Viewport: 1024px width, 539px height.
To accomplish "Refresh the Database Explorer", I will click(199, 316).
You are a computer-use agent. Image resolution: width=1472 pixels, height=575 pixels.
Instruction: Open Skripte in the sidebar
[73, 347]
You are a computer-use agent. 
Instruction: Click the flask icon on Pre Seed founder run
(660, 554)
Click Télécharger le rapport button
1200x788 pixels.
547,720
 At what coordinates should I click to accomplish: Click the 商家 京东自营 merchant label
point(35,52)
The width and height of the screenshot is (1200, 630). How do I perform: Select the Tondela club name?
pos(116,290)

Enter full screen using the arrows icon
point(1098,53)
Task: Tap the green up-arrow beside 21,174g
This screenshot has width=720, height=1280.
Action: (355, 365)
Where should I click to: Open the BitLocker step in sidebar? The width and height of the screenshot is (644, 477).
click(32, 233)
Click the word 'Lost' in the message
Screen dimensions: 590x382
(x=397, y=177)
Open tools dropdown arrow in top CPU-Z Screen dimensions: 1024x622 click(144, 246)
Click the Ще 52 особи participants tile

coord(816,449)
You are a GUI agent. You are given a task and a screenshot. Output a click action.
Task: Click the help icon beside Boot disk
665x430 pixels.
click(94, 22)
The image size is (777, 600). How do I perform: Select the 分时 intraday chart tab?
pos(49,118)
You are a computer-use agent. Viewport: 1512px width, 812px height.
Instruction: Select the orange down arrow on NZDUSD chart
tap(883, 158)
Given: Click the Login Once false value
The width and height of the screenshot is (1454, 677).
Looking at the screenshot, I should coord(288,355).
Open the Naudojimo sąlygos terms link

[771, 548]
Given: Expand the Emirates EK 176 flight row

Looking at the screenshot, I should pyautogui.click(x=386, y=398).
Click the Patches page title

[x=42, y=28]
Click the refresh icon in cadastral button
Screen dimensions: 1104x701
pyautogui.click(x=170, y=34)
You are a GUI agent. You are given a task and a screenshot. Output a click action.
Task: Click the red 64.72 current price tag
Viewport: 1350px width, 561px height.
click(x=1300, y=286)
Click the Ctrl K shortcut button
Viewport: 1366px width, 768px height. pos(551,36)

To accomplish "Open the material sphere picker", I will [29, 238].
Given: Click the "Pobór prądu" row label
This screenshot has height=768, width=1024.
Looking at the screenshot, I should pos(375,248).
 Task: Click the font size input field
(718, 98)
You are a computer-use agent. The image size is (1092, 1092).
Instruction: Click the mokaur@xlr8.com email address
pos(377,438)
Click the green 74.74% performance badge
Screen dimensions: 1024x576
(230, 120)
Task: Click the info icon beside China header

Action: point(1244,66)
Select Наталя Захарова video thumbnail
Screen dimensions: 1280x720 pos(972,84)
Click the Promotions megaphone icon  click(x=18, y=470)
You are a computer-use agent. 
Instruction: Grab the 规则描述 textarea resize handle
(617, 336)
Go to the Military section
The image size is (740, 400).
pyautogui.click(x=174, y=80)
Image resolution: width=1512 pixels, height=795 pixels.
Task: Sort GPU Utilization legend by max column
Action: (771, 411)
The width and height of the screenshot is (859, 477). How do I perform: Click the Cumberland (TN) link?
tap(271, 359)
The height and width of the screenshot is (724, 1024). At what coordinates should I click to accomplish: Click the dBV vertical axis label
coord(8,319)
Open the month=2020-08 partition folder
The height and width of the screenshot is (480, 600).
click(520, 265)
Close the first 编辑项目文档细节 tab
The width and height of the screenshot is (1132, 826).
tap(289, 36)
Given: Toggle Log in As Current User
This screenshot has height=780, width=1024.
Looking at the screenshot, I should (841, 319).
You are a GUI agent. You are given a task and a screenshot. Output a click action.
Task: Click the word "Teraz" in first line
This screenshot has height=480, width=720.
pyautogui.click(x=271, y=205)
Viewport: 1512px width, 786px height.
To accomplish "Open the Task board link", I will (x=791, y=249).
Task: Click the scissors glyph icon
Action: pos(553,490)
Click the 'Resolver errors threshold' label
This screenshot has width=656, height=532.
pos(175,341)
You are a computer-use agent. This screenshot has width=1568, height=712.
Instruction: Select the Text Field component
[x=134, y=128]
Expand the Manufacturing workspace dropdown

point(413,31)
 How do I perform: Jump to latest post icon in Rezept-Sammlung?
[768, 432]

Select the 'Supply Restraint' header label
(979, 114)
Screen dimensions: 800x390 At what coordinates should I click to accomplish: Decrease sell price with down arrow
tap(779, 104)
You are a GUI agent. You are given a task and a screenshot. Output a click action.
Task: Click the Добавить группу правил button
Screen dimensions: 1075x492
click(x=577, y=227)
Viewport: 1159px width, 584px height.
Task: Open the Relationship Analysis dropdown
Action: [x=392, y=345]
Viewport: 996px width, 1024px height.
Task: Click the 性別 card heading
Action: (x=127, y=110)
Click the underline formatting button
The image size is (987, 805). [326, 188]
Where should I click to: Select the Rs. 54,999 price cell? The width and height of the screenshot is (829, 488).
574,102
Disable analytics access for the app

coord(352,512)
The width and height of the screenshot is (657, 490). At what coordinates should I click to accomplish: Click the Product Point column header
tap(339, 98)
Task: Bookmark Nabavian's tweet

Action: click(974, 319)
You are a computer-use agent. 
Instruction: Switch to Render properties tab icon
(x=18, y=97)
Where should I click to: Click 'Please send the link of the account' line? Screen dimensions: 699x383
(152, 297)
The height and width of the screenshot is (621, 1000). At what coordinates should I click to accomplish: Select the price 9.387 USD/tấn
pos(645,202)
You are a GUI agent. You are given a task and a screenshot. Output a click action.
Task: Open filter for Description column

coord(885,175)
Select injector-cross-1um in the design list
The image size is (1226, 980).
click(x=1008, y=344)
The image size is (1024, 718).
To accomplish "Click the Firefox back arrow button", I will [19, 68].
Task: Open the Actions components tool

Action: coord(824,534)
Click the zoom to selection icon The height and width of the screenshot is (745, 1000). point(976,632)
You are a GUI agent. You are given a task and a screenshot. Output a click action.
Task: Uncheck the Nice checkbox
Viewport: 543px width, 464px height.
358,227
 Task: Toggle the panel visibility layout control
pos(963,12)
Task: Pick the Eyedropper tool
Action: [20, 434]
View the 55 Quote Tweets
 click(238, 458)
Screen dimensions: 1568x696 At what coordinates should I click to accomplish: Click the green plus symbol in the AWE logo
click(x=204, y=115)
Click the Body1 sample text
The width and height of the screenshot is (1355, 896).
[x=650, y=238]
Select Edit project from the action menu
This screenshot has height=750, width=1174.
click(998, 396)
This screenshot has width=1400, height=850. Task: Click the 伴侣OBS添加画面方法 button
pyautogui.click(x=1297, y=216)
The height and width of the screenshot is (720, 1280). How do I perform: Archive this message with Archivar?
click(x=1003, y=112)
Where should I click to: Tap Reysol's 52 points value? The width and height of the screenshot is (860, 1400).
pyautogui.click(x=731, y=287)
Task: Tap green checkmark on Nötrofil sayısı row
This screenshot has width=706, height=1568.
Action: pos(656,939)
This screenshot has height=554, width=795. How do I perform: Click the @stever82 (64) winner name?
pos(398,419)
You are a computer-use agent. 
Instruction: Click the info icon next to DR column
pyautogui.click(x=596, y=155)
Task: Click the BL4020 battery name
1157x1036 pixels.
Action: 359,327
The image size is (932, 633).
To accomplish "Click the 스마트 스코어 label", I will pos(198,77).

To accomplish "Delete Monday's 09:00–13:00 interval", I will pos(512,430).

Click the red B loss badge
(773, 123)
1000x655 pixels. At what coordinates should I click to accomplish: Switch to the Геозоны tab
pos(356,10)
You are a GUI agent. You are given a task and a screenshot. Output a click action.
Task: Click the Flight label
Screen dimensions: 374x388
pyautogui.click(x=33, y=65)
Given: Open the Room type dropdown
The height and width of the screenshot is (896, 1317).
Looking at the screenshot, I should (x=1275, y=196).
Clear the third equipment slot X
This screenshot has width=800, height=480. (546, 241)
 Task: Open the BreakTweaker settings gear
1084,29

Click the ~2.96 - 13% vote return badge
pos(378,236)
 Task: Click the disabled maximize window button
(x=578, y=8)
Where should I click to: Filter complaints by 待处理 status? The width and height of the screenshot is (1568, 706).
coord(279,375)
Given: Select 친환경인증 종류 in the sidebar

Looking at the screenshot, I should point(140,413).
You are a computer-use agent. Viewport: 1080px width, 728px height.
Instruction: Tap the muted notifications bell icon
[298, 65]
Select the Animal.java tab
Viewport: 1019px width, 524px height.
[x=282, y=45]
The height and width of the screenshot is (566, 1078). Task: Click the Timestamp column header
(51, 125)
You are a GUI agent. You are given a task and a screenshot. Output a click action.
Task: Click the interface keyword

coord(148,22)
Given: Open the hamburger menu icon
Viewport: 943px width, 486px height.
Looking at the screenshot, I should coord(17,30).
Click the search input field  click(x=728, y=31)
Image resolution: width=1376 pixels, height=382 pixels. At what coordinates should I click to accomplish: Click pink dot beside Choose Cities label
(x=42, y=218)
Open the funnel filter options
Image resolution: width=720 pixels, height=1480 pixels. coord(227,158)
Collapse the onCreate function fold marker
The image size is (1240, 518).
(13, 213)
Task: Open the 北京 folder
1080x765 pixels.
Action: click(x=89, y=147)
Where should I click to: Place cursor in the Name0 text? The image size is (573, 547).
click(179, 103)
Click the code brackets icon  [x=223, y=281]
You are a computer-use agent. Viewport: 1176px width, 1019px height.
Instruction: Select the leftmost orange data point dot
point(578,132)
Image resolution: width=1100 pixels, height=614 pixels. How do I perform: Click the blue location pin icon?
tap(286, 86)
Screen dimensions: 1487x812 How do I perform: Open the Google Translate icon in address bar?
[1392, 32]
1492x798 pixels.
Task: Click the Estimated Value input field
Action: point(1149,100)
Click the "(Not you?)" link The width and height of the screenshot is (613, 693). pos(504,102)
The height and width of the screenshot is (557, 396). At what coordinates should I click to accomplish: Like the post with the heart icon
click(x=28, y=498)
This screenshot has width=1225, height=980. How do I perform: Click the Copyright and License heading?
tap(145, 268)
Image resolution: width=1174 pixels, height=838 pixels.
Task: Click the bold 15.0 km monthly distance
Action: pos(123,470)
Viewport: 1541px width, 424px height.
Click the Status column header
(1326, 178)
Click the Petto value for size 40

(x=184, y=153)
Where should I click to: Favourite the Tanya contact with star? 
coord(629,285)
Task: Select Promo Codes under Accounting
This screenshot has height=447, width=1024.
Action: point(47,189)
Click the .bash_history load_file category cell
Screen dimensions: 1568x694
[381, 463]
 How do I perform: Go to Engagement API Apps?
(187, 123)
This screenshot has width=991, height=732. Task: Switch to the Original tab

※ ※ ※

- Your instructions: Wherever a line in the records contains the word "computer", copy that line.

- Reply:
You are a computer-use agent. Image resolution: width=1472 pixels, height=575 pixels.
You are a computer-use agent. 
You are a computer-use agent. Viewport: 1512px width, 812px height.
You are a computer-use agent. The image size is (1092, 1092).
You are a computer-use agent. 
You are a computer-use agent. This screenshot has width=1568, height=712.
You are a computer-use agent. 
You are a computer-use agent. 
You are a computer-use agent. Viewport: 1080px width, 728px height.
You are a computer-use agent. Viewport: 1176px width, 1019px height.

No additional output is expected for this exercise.